Autumn Message from the OCMS Director

Taking time to reflect and give thanks:


I am strongly future-focused, assessing the present in order to understand how we might grow and improve. One weakness with this is that when God answers prayer, it is easy for me to give the most cursory of thanks and to move straight to praying into the future. I have recently been challenged to pause, reflect and take time to thank God, and here’s how.


A few weeks ago, I was talking with the principal of a university that focuses on mission studies. He confided that their PhD success rate was around 35%. Like ours, their students are mainly part-time, mature students. It’s difficult to get accurate data on PhD success rates from different parts of the world, where drop-out rates vary greatly. One recent study of British universities suggested that the success rate for part-time PhDs is 72.7%. For some years now, OCMS has had a success rate over just over 80%. Given the challenges many of our scholars face, this is truly a reason to pause, reflect and give thanks to God.

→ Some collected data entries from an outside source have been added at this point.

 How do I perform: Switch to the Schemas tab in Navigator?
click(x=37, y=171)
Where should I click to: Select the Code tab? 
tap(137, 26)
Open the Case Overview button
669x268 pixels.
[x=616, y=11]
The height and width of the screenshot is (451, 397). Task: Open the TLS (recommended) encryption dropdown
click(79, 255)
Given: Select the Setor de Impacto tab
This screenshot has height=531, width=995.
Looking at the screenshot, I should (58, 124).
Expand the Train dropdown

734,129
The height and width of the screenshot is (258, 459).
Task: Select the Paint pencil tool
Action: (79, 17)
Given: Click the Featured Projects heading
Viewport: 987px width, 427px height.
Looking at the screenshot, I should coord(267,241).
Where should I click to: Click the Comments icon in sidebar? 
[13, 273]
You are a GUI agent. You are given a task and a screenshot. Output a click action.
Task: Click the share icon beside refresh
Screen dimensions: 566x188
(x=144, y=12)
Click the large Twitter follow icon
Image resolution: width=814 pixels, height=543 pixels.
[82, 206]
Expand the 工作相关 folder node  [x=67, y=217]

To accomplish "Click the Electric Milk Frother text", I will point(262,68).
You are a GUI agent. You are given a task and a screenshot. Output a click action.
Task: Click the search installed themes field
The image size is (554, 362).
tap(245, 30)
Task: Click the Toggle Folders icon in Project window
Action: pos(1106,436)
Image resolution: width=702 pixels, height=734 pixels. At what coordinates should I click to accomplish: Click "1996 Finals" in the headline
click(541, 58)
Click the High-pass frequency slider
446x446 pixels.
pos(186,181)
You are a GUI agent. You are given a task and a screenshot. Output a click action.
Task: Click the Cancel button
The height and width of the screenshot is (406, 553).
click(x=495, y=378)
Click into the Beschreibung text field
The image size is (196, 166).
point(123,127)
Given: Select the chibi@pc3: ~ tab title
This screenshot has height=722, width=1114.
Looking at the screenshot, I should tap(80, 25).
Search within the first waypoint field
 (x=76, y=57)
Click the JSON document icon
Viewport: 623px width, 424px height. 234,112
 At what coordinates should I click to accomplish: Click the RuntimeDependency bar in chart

Why might we enjoy such levels of success? Clearly our scholars are generally highly motivated. They are not primarily studying for the sake of career advancement (not that this would be wrong), but from a belief that their studies will better equip them for the ministry to which God has called them.


I suggest two other factors. First, the OCMS PhD programme is the result of more than 20 years continuous refinement. The components – three stages, transfer events, wide supervisory team, house tutors, residency, student seminars, pre-submission viva etc – these components form a system designed to provide the maximum support to scholars.


However, a system is only as good as its people and this, I believe, is the second critical component: the commitment, skill and shear hard work of the faculty and staff team. It is humbling to see the lengths faculty will go to in order to enable a scholar to achieve success. Unlike most academic institutions, where PhD students serve the ambitions of the faculty, in OCMS it is the exact reverse. Faculty continuously prioritise student advancement over their own. No wonder Middlesex University could write in response to our latest annual review, ‘The OCMS report for 2022-2023 confirms the strength of the institution as a provider of the highest standard of the joint MPhil/PhD programmes.’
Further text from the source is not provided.